**Exercise:**
From the records below, copy out each line that has the word "field".

*** Input data ***

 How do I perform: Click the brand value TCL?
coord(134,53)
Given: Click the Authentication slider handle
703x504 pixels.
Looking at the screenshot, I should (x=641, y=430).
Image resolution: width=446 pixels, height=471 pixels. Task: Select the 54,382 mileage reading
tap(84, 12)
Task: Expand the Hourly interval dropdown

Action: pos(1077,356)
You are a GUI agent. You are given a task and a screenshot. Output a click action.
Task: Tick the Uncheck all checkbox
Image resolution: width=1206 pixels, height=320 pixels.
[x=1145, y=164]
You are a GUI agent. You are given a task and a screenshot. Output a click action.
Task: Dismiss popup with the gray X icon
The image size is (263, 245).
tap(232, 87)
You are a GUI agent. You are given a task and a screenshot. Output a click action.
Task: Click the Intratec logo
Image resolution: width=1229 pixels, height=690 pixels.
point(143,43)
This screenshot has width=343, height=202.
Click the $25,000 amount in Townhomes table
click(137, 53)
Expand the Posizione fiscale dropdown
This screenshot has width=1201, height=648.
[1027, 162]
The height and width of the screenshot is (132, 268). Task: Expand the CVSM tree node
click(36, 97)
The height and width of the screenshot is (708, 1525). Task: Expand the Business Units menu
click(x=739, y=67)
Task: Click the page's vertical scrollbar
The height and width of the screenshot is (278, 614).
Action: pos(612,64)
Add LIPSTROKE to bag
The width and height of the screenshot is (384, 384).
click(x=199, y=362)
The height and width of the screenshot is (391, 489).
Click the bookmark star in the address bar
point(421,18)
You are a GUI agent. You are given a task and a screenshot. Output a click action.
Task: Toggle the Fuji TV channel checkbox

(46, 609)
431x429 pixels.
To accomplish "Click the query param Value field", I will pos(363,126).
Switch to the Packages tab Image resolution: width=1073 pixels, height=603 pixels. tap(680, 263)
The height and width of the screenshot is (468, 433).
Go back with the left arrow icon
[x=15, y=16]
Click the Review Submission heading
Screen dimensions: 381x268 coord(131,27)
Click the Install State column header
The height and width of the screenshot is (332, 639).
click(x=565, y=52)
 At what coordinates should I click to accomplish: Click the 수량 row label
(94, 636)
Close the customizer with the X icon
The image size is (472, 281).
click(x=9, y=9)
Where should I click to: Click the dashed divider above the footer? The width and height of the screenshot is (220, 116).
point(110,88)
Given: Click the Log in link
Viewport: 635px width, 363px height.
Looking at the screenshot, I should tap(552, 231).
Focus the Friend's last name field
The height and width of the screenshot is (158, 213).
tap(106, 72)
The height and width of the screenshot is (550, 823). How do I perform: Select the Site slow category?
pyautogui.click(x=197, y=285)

*** End of Input data ***

**Your response:**
To accomplish "Click the query param Value field", I will pos(363,126).
Focus the Friend's last name field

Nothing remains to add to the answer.